— Material to process —
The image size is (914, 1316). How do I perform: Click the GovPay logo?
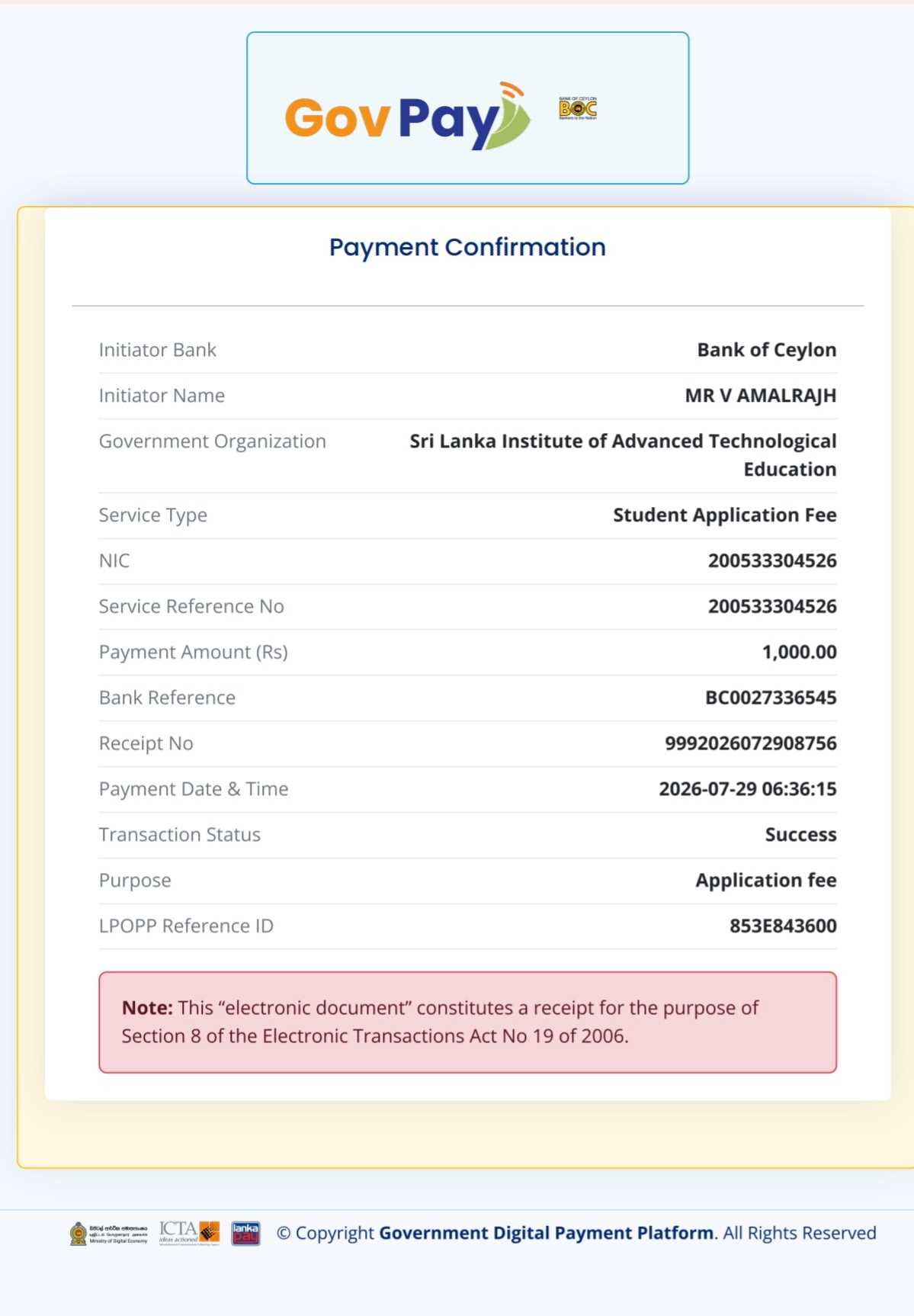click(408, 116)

* * *

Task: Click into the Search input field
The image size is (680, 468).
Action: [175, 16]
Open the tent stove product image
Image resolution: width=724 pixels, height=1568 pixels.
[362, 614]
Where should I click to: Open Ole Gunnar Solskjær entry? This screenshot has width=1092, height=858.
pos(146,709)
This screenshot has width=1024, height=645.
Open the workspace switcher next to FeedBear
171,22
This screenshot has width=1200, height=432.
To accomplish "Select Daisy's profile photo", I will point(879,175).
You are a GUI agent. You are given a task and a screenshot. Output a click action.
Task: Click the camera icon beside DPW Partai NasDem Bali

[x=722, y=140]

==

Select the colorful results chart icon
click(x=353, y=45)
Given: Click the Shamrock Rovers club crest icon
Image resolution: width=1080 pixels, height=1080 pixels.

— What the task asks —
Would you please copy, word for word, everything above from the line containing "Select the colorful results chart icon" down to the line containing "Image resolution: width=1080", those two lines included?

— Response for this exercise —
Select the colorful results chart icon
click(x=353, y=45)
Given: Click the Shamrock Rovers club crest icon
Image resolution: width=1080 pixels, height=1080 pixels.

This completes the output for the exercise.